- Info
Goals
Here we present the main goals to achieve with the Portuguese Web Archive project.
Goals of the Portuguese Web
Archive
The creation of a
Portuguese Web Archive represents a historic milestone in the preservation of knowledge for future generations. With the creation
of a system that supports regular crawls of the Portuguese web, its long term
storage and access, we intend to provide the following services:
- Term search over the archived contents: it will enable the identification of archived contents over the years that contain certain terms;
- URL search over the archived contents: it will allow
to identify several versions of a content gathered from a given URL;
- New search engine over
the Portuguese web: the archive will enable searching over several Portuguese web collections. Providing a search service over the most
recent collection, as current web search engines do, can be attainable in a relatively small additional effort and it is an interesting service for the
Portuguese community;
- Historical collections
of web contents for research purposes: the web has information about the
most various subjects reflecting society changes across time. Researchers from different fields use the web as a source of information for their studies. Providing web collections will enable these
researchers to store and process web data locally on their computers without
having to crawl the web themselves;
- Characterization reports
of the Portuguese web: a web archive system must be tunned according to the characteristics of the archived data. Therefore, Portuguese web characterizations must be periodically generated. As these studies are interesting to a broader audience, they will be published. Characterizing national webs is interesting to measure the spread of information technologies in different societies and the evolution of the web across time;
- Backup system of the
archived information (rARC): it will be a distributed system that will enable Internet users to provide disk space to store a backup copies of the archived contents through the installation of a small application on their
computers. If a failure happens on the central repository, the archived
collection will be recovered from the backup copies stored on the users’

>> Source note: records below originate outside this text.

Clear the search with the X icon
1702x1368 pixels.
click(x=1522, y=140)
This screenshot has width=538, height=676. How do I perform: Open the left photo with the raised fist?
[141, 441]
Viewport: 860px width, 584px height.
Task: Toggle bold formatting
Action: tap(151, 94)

computers. Any individual or institution can contribute to preserve the web by providing some disk space on their computers;
- Archived data parallel processing system:
it will allow researchers to execute their programs over the archived web
data using several computers in parallel.
We also
want to achieve the following goals:
- Train human resources
in web archiving to enable the maintenance of the system
in the future;
- Export know-how,
experience and technology in web archiving to other countries, specially
the Portuguese language ones;
- Contribute to increase
the number of domains registered under .PT, the free historical
archiving of the information published under this domain could be an
additional motivation for registrars;
- Publish scientific and technical papers
that enable the sharing of the acquired knowledge and receiving feedback from the community regarding the work performed.